What is required:
With the line containing "Press (360, 1429)" as the starting point, output the remaining lines of the data exactly as they are, through the last.

Data shown:
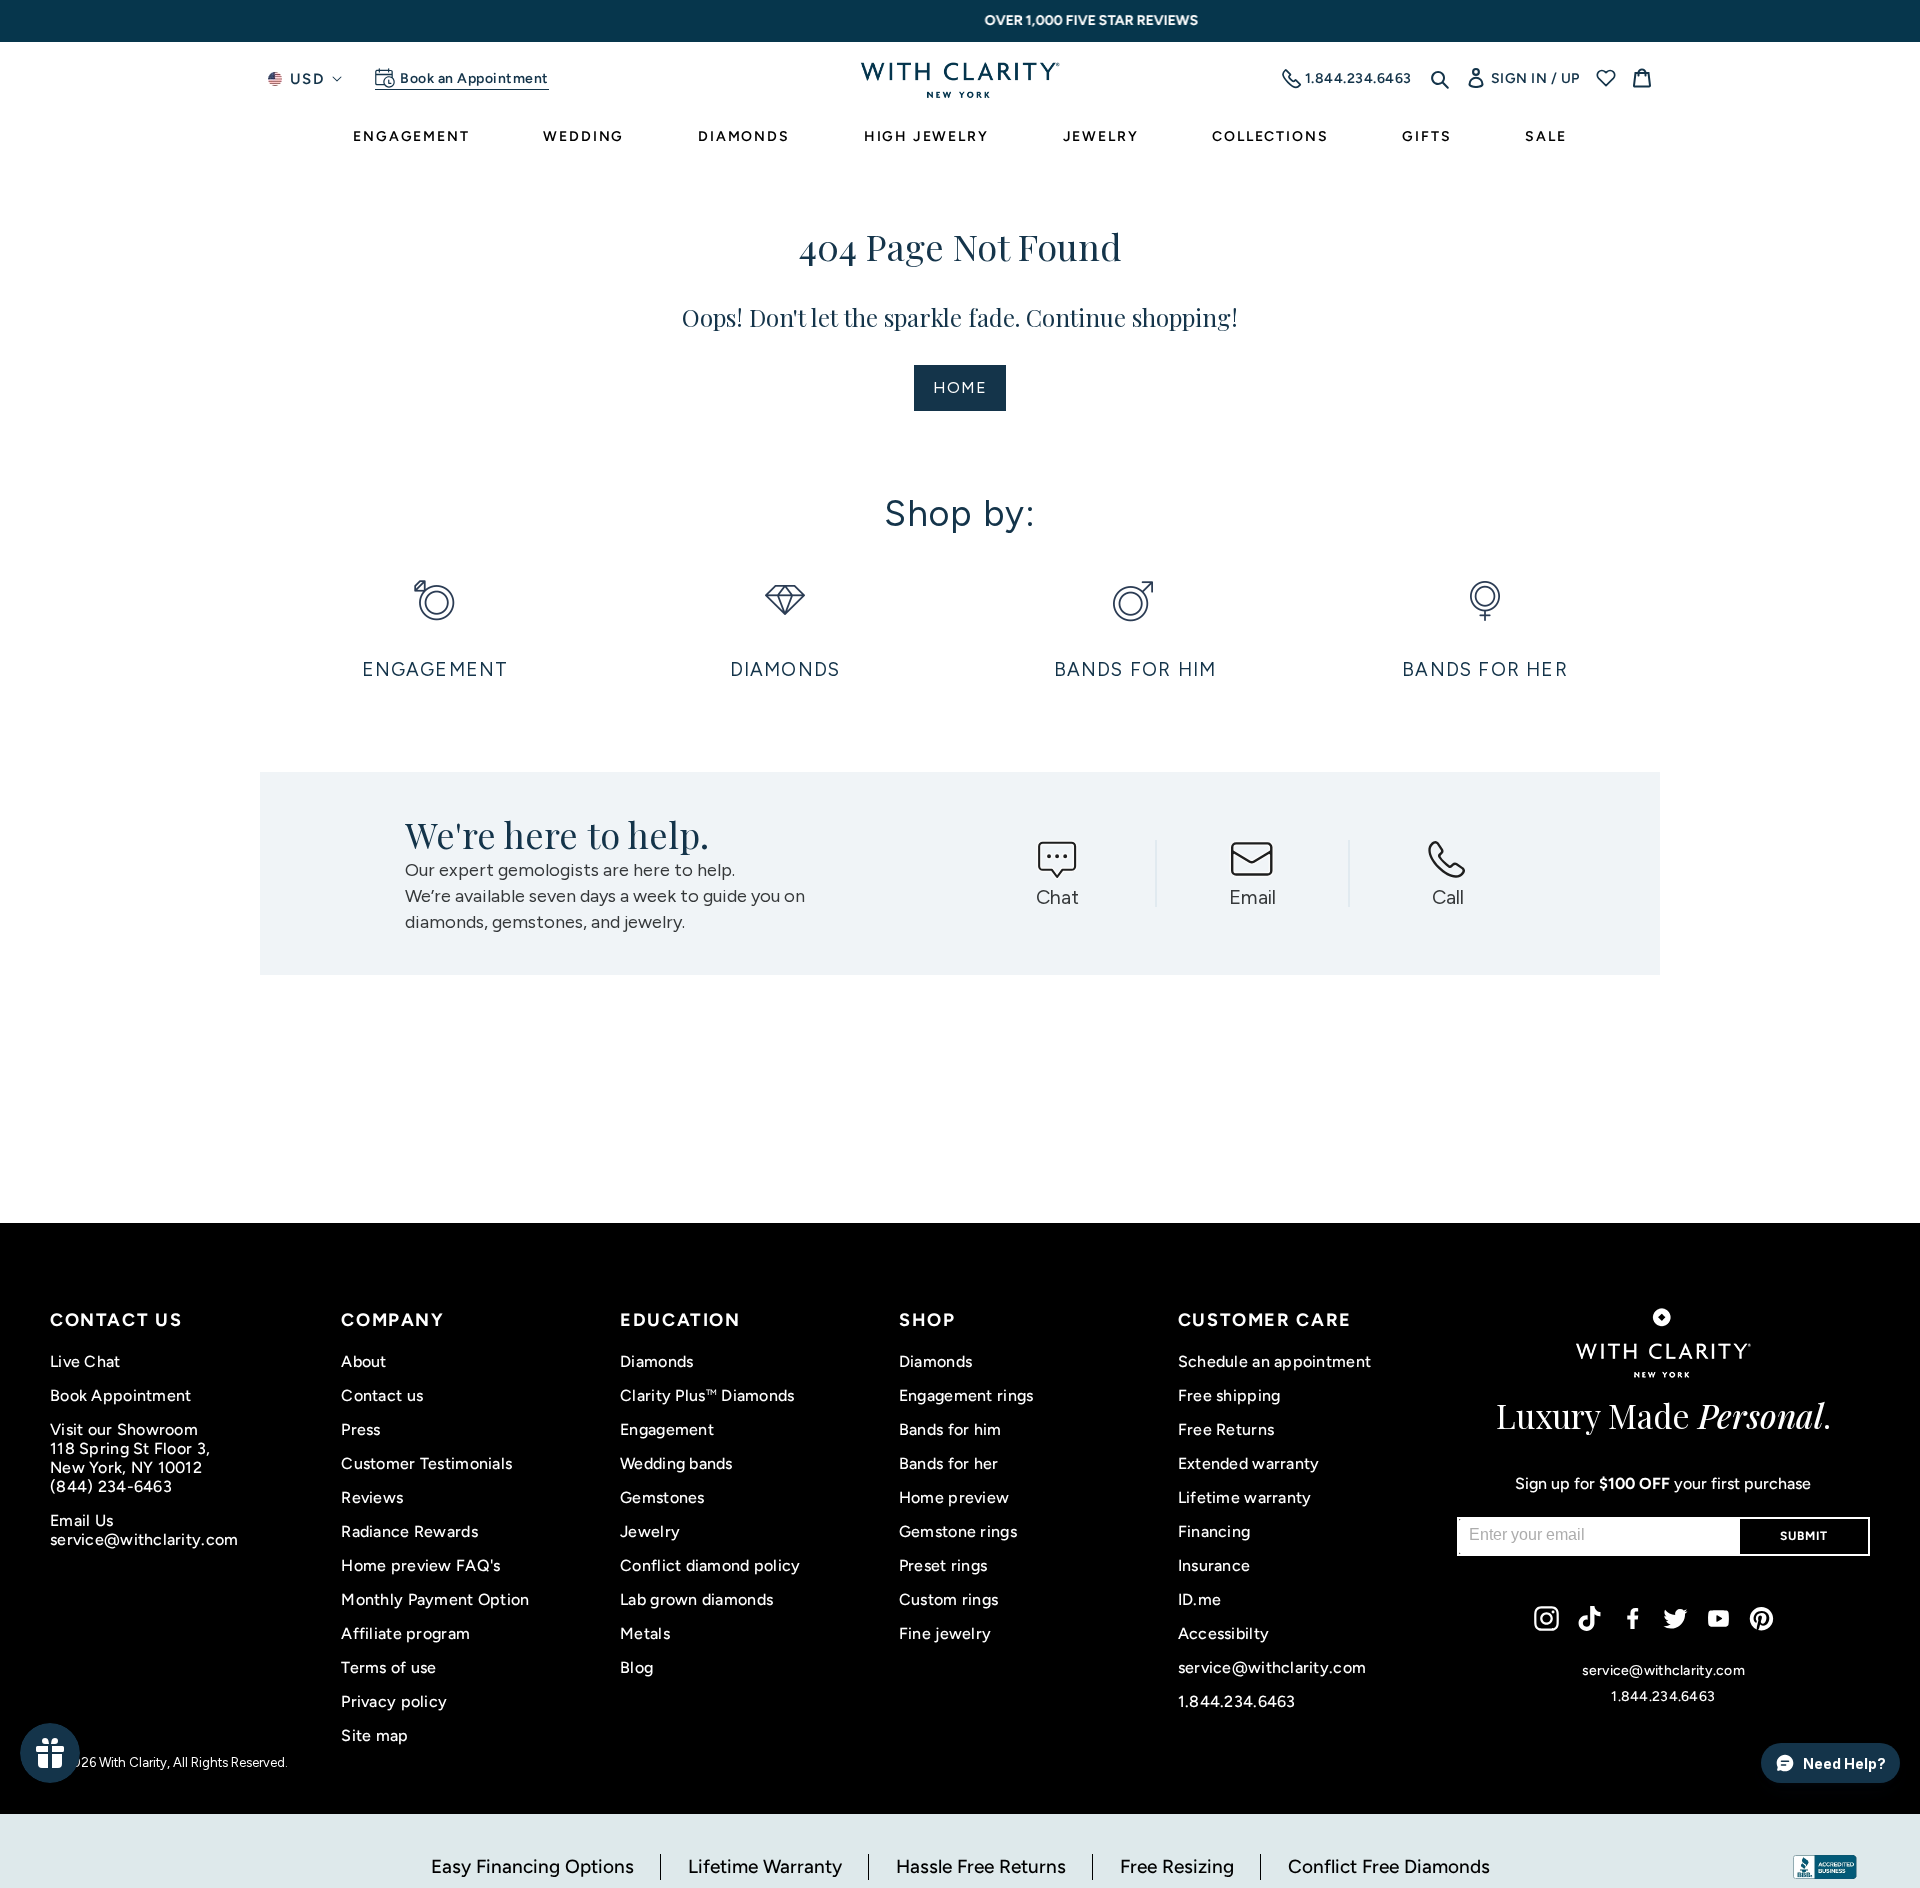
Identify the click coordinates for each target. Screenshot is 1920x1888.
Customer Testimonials (426, 1463)
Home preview (954, 1497)
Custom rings (948, 1599)
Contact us (382, 1395)
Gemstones (662, 1497)
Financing (1214, 1531)
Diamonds (656, 1361)
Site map (374, 1735)
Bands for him (950, 1429)
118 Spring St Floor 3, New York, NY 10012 (130, 1458)
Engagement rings (966, 1395)
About (363, 1361)
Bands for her (949, 1463)
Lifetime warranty (1245, 1497)
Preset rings (943, 1565)
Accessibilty (1223, 1633)
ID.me (1199, 1599)
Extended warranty (1249, 1463)
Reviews (372, 1497)
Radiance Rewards (409, 1531)
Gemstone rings (958, 1531)
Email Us (81, 1520)
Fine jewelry (945, 1633)
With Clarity (133, 1762)
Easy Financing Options (532, 1866)
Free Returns (1226, 1429)
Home (960, 387)
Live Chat (85, 1361)
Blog (636, 1667)
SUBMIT (1804, 1536)
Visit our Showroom (124, 1429)
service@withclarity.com (144, 1539)
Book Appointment (120, 1395)
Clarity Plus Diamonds (707, 1395)
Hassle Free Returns (981, 1866)
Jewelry (650, 1531)
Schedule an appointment (1274, 1361)
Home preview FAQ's (420, 1565)
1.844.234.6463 (1237, 1701)
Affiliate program (405, 1633)
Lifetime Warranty (765, 1866)
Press (360, 1429)
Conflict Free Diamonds (1389, 1866)
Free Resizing (1177, 1866)
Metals (645, 1633)
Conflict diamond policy (710, 1565)
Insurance (1214, 1565)
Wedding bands (676, 1463)
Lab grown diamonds (696, 1599)
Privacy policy (394, 1701)
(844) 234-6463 (111, 1486)
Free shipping (1229, 1395)
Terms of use (388, 1667)
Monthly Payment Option (435, 1599)
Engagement (667, 1429)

Result of this task:
Press (360, 1429)
Conflict Free Diamonds (1389, 1866)
Free Resizing (1177, 1866)
Metals (645, 1633)
Conflict diamond policy (710, 1565)
Insurance (1214, 1565)
Wedding bands (676, 1463)
Lab grown diamonds (696, 1599)
Privacy policy (394, 1701)
(844) 234-6463 (111, 1486)
Free shipping (1229, 1395)
Terms of use (388, 1667)
Monthly Payment Option (435, 1599)
Engagement (667, 1429)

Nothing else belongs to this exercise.